Barbara had once said of Nicole, and said it rather bitterly, that she might start on a journey to London, alone in a first-class carriage, but before her destination was reached she would have made the acquaintance of half the people in the train. An exaggerated statement, but with a grain of truth in it. There was something about Nicole that made people offer her their confidence. Perhaps they saw sympathy and understanding in her eyes, perhaps they recognised in her what Mr. Chesterton calls “that thirst for things as humble, as human, as laughable, as that daily bread for which we cry to God.”

Certainly she found entertainment in whatever she heard or saw, and never came in, even from a walk on the moors round Rutherfurd, without something to relate. An excellent mimic, she made people live when she repeated their sayings, and “Nikky’s turns,” had been very popular with her father and brothers. Nowadays her recitals were not quite so gay: her mother and Barbara laughed, to be sure, but there was something wanting. However, as Nicole often told herself, the world was still not without its merits.

It was not likely that in such a small community as Kirkmeikle the Rutherfurds would be neglected, and, indeed, every one had called at once: the minister and his wife, Mr. and Mrs. Lambert; the doctor and his sister—Kilgour was their name; Mrs. Heggie dragging her unwilling daughter; Mr. and Mrs. Buckler, and Miss Symington. But they all called very correctly between three and four, and found no one in, for the new inmates of the Harbour House took long walks every afternoon to explore the neighbourhood.

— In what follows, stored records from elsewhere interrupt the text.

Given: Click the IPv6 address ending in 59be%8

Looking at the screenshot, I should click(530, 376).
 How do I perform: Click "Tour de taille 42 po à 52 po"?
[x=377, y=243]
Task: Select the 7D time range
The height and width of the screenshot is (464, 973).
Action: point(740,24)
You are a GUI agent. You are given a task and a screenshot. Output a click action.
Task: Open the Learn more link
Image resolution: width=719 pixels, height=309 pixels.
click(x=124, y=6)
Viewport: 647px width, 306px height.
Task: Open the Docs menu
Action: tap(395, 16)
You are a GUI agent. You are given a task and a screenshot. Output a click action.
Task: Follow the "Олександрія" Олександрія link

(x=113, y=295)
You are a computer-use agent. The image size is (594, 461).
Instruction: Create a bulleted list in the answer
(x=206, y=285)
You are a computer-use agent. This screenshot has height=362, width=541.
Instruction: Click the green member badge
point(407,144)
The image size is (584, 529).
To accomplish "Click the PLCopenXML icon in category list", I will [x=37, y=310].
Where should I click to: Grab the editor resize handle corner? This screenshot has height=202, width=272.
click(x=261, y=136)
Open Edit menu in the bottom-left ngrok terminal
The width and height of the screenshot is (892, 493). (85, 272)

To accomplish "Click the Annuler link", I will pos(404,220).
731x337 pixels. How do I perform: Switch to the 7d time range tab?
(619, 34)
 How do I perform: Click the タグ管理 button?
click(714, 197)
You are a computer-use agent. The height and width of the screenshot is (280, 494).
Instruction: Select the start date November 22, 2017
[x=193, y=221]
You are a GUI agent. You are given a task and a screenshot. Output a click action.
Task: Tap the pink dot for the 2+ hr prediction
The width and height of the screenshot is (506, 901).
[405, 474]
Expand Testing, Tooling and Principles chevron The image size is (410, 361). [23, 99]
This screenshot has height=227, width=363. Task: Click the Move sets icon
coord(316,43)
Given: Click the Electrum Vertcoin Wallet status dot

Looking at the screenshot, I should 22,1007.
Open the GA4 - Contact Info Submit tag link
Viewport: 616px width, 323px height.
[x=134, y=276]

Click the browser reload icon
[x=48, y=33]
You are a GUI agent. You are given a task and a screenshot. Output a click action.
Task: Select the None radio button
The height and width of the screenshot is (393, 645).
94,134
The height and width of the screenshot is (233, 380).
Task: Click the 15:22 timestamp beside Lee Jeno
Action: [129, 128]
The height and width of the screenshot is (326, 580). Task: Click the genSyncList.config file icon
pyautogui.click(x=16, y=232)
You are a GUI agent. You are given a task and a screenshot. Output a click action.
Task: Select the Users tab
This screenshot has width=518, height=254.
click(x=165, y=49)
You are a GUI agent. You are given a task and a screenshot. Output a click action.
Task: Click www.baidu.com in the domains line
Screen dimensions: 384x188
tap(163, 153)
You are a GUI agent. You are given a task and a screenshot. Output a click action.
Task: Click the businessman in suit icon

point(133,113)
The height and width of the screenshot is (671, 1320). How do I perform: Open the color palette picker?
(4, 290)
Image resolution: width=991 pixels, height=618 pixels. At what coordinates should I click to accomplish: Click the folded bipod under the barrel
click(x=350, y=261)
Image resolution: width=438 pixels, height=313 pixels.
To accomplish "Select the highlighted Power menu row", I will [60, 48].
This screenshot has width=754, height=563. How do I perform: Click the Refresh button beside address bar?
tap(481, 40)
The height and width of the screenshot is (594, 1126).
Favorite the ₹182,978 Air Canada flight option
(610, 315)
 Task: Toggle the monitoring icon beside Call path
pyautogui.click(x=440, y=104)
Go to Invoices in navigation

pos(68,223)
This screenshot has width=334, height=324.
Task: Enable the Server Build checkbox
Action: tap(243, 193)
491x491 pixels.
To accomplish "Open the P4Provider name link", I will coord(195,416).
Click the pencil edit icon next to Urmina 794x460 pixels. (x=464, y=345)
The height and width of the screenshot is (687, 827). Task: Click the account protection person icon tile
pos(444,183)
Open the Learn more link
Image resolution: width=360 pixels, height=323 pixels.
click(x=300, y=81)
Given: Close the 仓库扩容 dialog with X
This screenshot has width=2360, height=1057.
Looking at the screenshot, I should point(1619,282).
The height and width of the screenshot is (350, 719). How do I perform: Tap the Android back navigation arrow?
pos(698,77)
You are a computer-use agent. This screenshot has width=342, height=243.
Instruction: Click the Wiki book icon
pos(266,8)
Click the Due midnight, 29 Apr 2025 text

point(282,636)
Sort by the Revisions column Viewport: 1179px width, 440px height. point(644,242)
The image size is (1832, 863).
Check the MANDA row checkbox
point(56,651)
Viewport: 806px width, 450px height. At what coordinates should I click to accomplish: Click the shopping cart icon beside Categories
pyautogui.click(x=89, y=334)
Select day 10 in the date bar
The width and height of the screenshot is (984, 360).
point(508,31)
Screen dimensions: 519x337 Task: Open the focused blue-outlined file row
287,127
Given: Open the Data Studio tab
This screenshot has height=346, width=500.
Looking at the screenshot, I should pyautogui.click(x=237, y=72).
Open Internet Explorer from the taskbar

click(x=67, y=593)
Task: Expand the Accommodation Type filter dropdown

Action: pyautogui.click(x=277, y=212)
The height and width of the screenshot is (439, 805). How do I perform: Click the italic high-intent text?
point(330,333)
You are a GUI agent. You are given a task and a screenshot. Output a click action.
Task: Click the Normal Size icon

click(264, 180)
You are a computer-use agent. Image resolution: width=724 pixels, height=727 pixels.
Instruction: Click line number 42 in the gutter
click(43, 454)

Barbara took up the cards that were lying one day and read aloud the names:

“Mrs. Heggie, Knebworth.

“Miss Symington, Ravenscraig.

“Mr. and Mrs. Buckler, Lucknow.”

Then, flicking the cards aside, she said: “How ghastly they sound! we’d better not return the calls for ages; we don’t want to land ourselves in a morass of invitations.”

“A morass of invitations,” Nicole repeated. “ ‘Morass’ is good. Each step taken, that is, each invitation accepted, leading you on until you get stuck deeper and deeper in the society of Kirkmeikle. . . . But what makes you think they would want to entertain us so extensively? It would only be tea—and that’s soon over.”

“Luncheon,” said Barbara gloomily; “perhaps dinner.”

“Well, even if they did! There are so few of them, we’d soon get through with it.”

“Yes, but we’d have to ask them back.”

“Why not?” Nicole asked. “Mrs. Martin would give them a very good dinner, and Mother would entertain them with her justly famous charm of manner; and you and I are not without a certain pleasing . . . I can’t think what word I want.”

Barbara shrugged her shoulders. “Personally, I have no desire to impress the natives. The names of their houses are enough for me. . . . Aunt Jane, have you fixed on the pattern of chintz you want? I’d better write before the post goes.”

The next day came a breath of winter. The quiet dry weather that had prevailed for some time vanished, hail spattered like shot against the long windows, a wild wind tore down the narrow street and whistled in the chimneys, while white horses raced up the beach and threw spray high over the wall.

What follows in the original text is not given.